* _Provided data_:
____________
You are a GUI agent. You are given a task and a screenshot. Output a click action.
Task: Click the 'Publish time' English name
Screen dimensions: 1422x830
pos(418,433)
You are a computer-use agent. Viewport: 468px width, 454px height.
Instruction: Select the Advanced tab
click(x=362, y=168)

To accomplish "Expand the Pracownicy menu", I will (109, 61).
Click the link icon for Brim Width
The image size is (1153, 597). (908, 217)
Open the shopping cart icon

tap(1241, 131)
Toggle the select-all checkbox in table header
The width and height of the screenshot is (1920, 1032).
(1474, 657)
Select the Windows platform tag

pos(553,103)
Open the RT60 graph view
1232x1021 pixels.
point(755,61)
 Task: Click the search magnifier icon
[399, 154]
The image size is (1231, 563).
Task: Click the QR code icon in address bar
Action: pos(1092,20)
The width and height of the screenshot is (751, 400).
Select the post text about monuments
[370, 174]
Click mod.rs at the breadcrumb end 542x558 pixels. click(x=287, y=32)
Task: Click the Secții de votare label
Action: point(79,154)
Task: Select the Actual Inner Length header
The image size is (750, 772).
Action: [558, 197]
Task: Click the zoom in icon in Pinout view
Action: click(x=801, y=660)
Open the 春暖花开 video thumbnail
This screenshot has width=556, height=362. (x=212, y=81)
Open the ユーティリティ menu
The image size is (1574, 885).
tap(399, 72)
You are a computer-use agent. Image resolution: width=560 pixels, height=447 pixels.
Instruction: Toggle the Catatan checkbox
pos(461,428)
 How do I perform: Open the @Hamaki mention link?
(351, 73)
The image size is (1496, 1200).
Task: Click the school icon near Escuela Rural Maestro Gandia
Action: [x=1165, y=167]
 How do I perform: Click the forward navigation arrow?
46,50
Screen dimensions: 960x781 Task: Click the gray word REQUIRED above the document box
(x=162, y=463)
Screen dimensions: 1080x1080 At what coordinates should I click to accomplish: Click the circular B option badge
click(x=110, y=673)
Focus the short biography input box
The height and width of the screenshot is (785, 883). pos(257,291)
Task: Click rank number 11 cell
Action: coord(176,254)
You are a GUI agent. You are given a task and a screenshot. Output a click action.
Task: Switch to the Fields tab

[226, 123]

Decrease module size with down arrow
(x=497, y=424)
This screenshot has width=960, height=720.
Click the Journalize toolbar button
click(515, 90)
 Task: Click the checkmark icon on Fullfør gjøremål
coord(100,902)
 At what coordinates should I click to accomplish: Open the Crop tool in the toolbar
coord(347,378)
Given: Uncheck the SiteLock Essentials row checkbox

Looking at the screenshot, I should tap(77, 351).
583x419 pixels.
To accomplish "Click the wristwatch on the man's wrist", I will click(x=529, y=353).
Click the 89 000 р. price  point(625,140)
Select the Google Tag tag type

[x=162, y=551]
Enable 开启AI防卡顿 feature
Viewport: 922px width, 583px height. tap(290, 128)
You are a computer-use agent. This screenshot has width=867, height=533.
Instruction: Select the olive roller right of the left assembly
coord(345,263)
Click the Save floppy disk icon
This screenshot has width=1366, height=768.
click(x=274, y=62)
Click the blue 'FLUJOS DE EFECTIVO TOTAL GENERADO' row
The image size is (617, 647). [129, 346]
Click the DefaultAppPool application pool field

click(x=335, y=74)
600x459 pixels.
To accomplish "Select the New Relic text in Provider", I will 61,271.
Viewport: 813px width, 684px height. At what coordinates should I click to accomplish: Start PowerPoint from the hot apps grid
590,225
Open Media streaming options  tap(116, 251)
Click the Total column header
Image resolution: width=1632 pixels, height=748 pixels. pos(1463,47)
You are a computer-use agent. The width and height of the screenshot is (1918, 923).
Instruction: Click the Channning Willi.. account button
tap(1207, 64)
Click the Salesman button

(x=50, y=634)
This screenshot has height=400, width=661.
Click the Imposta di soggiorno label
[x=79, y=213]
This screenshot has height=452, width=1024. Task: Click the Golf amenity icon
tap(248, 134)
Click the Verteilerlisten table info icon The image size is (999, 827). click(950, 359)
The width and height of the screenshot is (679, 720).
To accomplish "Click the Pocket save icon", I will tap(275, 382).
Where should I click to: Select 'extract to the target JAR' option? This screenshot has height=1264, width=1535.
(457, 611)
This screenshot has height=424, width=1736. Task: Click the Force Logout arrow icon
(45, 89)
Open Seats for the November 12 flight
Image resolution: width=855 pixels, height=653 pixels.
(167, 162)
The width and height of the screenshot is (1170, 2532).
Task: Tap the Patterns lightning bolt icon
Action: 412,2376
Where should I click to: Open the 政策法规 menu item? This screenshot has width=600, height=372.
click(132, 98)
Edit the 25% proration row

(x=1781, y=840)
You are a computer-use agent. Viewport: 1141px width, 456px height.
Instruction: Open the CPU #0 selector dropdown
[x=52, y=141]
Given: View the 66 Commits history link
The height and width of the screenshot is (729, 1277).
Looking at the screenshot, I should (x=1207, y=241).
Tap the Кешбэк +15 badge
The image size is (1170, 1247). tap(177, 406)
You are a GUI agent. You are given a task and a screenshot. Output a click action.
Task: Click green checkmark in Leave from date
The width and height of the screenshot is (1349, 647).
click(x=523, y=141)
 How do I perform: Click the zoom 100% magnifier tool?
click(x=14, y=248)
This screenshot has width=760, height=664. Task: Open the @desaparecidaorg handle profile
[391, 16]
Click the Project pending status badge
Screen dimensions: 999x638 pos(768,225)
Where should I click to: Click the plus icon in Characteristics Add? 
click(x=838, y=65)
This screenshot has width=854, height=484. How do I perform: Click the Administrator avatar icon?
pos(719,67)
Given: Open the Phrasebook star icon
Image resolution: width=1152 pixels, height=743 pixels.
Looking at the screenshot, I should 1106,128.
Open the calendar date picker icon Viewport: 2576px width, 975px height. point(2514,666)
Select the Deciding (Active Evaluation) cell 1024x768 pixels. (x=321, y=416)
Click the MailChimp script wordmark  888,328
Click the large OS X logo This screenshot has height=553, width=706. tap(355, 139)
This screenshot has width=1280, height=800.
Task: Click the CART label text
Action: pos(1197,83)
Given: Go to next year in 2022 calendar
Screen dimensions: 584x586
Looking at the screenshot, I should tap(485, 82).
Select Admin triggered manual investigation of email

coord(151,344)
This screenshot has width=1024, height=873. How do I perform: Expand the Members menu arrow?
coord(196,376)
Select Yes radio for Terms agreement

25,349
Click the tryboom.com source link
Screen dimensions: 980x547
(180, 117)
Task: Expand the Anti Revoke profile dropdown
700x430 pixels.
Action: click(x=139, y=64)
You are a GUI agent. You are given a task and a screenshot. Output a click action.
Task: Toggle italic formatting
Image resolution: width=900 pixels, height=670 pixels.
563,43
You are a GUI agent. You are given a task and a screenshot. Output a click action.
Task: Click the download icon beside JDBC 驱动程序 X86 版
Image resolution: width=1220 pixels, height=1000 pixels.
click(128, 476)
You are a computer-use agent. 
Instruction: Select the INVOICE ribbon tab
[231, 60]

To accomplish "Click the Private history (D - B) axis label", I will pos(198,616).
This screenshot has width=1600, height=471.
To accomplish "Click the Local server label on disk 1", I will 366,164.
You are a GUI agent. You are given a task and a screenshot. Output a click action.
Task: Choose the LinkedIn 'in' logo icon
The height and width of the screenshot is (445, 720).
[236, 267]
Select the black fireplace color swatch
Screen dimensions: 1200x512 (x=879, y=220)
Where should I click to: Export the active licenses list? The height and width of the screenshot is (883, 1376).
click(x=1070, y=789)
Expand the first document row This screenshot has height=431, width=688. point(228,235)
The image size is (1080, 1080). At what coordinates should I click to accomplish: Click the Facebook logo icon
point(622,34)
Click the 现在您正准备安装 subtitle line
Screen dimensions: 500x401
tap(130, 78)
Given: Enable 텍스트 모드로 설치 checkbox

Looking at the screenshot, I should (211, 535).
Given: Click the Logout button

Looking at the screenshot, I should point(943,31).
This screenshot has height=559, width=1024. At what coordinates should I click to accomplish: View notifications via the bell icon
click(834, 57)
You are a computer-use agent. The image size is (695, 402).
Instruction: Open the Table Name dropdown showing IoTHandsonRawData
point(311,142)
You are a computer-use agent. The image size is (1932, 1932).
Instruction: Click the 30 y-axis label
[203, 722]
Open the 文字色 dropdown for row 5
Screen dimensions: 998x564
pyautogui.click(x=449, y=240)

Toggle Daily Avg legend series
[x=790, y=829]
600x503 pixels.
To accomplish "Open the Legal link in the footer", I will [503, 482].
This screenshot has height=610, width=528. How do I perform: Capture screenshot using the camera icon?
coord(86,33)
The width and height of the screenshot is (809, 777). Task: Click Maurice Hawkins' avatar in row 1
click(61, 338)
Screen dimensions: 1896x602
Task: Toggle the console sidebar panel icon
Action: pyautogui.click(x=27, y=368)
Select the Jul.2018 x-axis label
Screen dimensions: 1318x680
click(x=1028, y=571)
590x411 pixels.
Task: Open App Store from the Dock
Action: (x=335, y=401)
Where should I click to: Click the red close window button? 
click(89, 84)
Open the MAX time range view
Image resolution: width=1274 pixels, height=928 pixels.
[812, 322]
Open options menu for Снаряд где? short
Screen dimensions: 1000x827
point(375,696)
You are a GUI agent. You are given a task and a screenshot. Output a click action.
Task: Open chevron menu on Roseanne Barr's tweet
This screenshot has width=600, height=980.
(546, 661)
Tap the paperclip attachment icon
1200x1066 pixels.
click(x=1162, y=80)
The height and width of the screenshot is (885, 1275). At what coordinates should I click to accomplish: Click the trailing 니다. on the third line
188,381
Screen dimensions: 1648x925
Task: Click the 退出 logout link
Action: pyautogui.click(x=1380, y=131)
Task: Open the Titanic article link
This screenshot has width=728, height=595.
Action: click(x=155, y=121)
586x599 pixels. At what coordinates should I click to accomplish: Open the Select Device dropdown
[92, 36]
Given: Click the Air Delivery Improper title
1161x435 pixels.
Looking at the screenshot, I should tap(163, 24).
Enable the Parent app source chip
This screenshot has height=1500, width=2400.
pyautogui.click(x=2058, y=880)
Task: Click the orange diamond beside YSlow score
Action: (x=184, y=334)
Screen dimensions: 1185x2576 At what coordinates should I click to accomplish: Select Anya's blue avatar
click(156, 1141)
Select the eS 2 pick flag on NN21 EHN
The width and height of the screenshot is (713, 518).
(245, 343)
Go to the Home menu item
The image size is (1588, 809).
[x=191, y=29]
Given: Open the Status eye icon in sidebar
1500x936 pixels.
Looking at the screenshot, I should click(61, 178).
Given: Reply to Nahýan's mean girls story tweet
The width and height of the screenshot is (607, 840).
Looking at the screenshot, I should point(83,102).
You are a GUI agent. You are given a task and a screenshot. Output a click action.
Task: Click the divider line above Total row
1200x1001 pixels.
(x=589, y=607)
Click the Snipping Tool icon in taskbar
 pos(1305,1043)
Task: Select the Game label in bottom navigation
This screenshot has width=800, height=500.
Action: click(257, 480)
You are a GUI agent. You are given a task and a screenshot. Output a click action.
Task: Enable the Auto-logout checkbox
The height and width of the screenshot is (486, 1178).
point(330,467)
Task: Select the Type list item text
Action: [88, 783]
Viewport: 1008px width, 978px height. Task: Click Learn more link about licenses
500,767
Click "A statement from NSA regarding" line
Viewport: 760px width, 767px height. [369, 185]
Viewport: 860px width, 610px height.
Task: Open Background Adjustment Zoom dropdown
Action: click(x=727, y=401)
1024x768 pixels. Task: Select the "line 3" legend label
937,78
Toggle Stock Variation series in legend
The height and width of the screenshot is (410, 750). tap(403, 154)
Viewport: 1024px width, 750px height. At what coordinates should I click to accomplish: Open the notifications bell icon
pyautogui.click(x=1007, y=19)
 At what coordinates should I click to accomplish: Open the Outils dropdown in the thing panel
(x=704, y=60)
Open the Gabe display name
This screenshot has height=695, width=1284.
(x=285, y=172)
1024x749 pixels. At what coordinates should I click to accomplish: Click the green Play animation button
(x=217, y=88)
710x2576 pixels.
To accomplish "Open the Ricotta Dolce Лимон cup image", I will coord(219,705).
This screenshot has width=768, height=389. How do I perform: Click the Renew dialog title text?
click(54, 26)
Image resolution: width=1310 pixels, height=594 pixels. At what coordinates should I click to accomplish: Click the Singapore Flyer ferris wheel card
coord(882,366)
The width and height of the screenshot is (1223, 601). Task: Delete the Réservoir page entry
____________
* _Work instruction_: Give back exactly the lines of the listing above that run from the line with "Where should I click to: Export" to the line with "Select the Jul.2018 x-axis label", inclusive.

* _Answer space_:
Where should I click to: Export the active licenses list? The height and width of the screenshot is (883, 1376).
click(x=1070, y=789)
Expand the first document row This screenshot has height=431, width=688. point(228,235)
The image size is (1080, 1080). At what coordinates should I click to accomplish: Click the Facebook logo icon
point(622,34)
Click the 现在您正准备安装 subtitle line
Screen dimensions: 500x401
tap(130, 78)
Given: Enable 텍스트 모드로 설치 checkbox

Looking at the screenshot, I should (211, 535).
Given: Click the Logout button

Looking at the screenshot, I should point(943,31).
This screenshot has height=559, width=1024. At what coordinates should I click to accomplish: View notifications via the bell icon
click(834, 57)
You are a computer-use agent. The image size is (695, 402).
Instruction: Open the Table Name dropdown showing IoTHandsonRawData
point(311,142)
You are a computer-use agent. The image size is (1932, 1932).
Instruction: Click the 30 y-axis label
[203, 722]
Open the 文字色 dropdown for row 5
Screen dimensions: 998x564
pyautogui.click(x=449, y=240)

Toggle Daily Avg legend series
[x=790, y=829]
600x503 pixels.
To accomplish "Open the Legal link in the footer", I will [503, 482].
This screenshot has height=610, width=528. How do I perform: Capture screenshot using the camera icon?
coord(86,33)
The width and height of the screenshot is (809, 777). Task: Click Maurice Hawkins' avatar in row 1
click(61, 338)
Screen dimensions: 1896x602
Task: Toggle the console sidebar panel icon
Action: pyautogui.click(x=27, y=368)
Select the Jul.2018 x-axis label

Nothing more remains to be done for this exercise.